Hay piedad en esos aldeanos que aún no han quedado contaminados por la plaga, e intentan ayudar a los enfermos. Hay resignación por la suerte que corren. Pero también hay seres de carne y hueso; algunos perversos, otros malvados, y muchos que ofrecen muestras de bondad.
En otra ocasión, Defoe describe las precauciones que adoptaban los londinenses para evitar el contagio. Por ejemplo, los carniceros no entregaban el producto a sus clientes. Cada comprador debía bajar la carne directamente de los ganchos.

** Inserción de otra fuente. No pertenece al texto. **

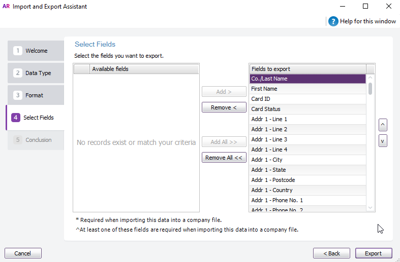This screenshot has height=262, width=400.
Task: Click the Export button
Action: pos(373,253)
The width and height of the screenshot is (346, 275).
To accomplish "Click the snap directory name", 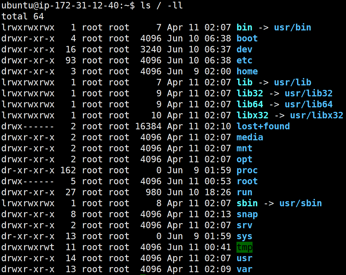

Tampoco tocaban el dinero. “Las monedas eran depositadas en una jarra llena de vinagre” considerado un buen desinfectante. Y como también dar el vuelto conllevaba el peligro de infección, los compradores debían llevar consigo monedas de todas las denominaciones para pagar exactamente por el precio del producto.

HUMANO, DEMASIADO HUMANO

La combinación de sus instintos de periodista y de su magia narrativa, permitió a Defoe escribir una novela que, según Plumb, vivirá mientras exista la lengua inglesa. Ni un solo ser humano que habita Journal of the Plague Year carece de tres dimensiones. Defoe los hace recordables por un gesto, una frase, hasta por la manera de caminar.
Al mismo tiempo, usa una técnica que es muy difícil encontrar en la narrativa: ningún episodio se cierra. Defoe está tan ansioso por contar la gran tragedia, que suele anunciar al lector: “Innumerables historias fueron conocidas sobre esa cruel conducta… pero describiré algo más cuando llegue a esa parte del relato”. O: “Ya contaré  más sobre este caso en otra parte”, manteniendo así el suspenso.

Siempre se ha comparado la fría objetividad del autor de Robinson Crusoe con el sentimentalismo de Dickens. Defoe no era un moralista, ni un populista avant la lettre. Tampoco condenaba la conducta de los londinenses, sin importar las circunstancias, a veces abyectas. El único elogio que prodigó a los pobres del East End de Londres es que contaban “con un coraje brutal”. Es obvia la empatía del escritor por sus personajes, sin importar su condición social, o sus actos. Y también la admiración. Pues la ciudad que parecía condenada a desaparecer, pudo emerger de la catástrofe gracias al espíritu de resistencia de sus habitantes. Toda clase de emociones y pasiones humanas se exhiben en Journal of the Plague Year, pero la autoconmiseración ocupa un discreto segundo plano. Los pueblos no suelen renacer de las cenizas lamentándose como plañideras.